Mv Ramana

M.V. Ramana is with the Nuclear Futures Laboratory and the Program on Science and Global Security at Princeton University. He is the author of The Power of Promise: Examining Nuclear Energy in India (Penguin Books, 2012). He is a member of the International Panel on Fissile Materials and the Science and Security Board of the Bulletin of the Atomic Scientists. This article is based on numerous technical papers with collaborators and his book.

He can be contacted at mvramana@gmail.com

[Article courtesy: WISE Nuclear Monitor, No. 759 ]

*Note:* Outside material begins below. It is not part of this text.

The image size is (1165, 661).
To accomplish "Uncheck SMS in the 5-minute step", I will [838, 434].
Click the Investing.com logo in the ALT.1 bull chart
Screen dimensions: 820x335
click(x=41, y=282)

“I don’t see much sense in that,” said Rabbit.
“No,” said Pooh humbly, “there isn’t. But there was going to be when I began it. It’s just that something happened to it along the way.”
− A. A. Milne in Winnie the Pooh

Along with China, India has currently the most ambitious nuclear power program in the world. In September 2009, while speaking at the inauguration of the International Conference on the Peaceful Uses of Atomic Energy in New Delhi, Prime Minister Manmohan Singh stated that India could have 470 gigawatts (GW) of nuclear power capacity by 2050. To put this in perspective, the current nuclear capacity in the country − more than 60 years after the atomic energy program was established − is just 4.78 GW, a mere 2.25% of the total electricity generation capacity.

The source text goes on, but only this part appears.